In exact form, please repeat the records from their opening line down to the line with "Open the Open", including that line.

Start of INFORMATION PROVIDED

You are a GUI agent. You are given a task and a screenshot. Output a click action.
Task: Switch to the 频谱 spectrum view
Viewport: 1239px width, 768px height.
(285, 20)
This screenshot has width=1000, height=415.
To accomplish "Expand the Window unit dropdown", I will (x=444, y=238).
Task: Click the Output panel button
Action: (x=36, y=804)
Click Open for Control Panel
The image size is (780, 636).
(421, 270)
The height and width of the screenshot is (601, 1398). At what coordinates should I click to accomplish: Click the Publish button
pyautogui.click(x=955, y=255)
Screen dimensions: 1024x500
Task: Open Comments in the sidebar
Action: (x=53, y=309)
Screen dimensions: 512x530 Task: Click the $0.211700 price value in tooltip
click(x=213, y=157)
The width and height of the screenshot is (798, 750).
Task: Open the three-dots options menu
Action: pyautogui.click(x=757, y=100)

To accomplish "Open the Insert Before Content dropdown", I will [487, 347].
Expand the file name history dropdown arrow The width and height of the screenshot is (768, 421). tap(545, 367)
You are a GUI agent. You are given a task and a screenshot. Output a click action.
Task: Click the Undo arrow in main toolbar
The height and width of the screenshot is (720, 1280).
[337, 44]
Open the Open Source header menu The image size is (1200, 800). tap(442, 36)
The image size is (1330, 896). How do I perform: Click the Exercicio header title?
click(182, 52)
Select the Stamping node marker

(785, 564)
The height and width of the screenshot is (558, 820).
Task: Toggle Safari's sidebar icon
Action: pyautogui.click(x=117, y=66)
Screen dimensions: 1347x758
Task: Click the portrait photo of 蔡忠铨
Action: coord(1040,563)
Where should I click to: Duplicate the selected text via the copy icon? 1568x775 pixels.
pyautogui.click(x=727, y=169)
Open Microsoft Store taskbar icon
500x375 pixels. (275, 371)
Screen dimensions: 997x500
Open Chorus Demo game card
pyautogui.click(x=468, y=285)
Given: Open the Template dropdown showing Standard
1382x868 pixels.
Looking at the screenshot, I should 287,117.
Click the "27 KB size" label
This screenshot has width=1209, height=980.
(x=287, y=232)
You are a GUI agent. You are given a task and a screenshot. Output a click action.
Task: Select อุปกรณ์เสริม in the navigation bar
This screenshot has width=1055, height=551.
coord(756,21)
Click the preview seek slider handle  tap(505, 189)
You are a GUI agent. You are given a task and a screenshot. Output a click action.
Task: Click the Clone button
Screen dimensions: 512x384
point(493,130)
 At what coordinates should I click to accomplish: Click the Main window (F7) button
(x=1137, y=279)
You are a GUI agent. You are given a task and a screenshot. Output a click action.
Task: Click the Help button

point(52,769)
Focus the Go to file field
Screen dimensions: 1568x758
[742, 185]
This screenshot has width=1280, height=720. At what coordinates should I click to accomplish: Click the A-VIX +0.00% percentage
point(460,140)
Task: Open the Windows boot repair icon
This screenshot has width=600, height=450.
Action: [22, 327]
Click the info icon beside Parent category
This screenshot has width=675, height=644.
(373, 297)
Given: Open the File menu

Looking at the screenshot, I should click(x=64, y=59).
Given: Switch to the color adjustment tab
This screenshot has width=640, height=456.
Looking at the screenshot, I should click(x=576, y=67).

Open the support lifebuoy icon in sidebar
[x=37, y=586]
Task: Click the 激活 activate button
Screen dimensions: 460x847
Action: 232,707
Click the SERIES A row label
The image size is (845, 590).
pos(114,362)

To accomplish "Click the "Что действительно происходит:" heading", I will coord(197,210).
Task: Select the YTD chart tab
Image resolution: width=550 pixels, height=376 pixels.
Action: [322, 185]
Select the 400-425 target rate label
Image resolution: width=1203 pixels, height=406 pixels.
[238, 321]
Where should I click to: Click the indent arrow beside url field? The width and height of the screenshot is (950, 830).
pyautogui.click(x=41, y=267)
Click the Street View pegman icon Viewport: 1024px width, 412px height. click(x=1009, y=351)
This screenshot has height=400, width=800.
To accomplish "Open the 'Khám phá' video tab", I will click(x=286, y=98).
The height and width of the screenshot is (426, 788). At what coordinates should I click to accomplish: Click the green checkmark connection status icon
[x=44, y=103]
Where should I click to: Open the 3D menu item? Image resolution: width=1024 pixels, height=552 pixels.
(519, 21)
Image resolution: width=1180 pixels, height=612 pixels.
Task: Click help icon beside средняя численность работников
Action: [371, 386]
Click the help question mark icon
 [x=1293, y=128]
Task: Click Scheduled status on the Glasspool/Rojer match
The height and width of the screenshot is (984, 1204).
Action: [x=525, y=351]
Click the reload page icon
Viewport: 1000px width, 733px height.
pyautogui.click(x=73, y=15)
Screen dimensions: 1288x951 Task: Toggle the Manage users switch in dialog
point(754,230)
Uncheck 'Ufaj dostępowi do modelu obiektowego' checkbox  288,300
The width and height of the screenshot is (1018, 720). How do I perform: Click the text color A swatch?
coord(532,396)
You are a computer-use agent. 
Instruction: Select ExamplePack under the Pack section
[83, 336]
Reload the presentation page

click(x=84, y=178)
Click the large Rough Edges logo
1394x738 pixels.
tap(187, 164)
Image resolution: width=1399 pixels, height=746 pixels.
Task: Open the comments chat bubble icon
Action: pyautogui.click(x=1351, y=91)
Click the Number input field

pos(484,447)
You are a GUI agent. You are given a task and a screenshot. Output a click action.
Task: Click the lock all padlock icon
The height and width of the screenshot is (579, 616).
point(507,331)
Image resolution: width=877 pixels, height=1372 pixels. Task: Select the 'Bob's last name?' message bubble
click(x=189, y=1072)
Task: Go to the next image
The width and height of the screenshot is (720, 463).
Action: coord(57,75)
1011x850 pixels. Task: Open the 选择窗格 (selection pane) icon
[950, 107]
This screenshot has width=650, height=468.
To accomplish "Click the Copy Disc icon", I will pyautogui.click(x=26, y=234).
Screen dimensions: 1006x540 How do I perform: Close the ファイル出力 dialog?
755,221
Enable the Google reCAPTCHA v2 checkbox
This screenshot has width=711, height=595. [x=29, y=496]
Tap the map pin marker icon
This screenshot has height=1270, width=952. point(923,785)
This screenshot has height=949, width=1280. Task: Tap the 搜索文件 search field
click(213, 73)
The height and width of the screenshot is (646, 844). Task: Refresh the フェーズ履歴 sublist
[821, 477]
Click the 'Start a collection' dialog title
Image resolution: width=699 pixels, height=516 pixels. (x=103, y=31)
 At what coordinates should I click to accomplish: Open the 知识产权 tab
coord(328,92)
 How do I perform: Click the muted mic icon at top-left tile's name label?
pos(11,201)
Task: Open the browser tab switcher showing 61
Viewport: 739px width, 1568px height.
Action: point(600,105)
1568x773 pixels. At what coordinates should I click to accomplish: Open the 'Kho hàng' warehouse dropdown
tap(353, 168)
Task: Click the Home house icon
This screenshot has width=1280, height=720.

End of INFORMATION PROVIDED

ANSWER FOR THE TASK ▸
You are a GUI agent. You are given a task and a screenshot. Output a click action.
Task: Switch to the 频谱 spectrum view
Viewport: 1239px width, 768px height.
(285, 20)
This screenshot has width=1000, height=415.
To accomplish "Expand the Window unit dropdown", I will (x=444, y=238).
Task: Click the Output panel button
Action: (x=36, y=804)
Click Open for Control Panel
The image size is (780, 636).
(421, 270)
The height and width of the screenshot is (601, 1398). At what coordinates should I click to accomplish: Click the Publish button
pyautogui.click(x=955, y=255)
Screen dimensions: 1024x500
Task: Open Comments in the sidebar
Action: (x=53, y=309)
Screen dimensions: 512x530 Task: Click the $0.211700 price value in tooltip
click(x=213, y=157)
The width and height of the screenshot is (798, 750).
Task: Open the three-dots options menu
Action: pyautogui.click(x=757, y=100)

To accomplish "Open the Insert Before Content dropdown", I will [487, 347].
Expand the file name history dropdown arrow The width and height of the screenshot is (768, 421). tap(545, 367)
You are a GUI agent. You are given a task and a screenshot. Output a click action.
Task: Click the Undo arrow in main toolbar
The height and width of the screenshot is (720, 1280).
[337, 44]
Open the Open Source header menu The image size is (1200, 800). tap(442, 36)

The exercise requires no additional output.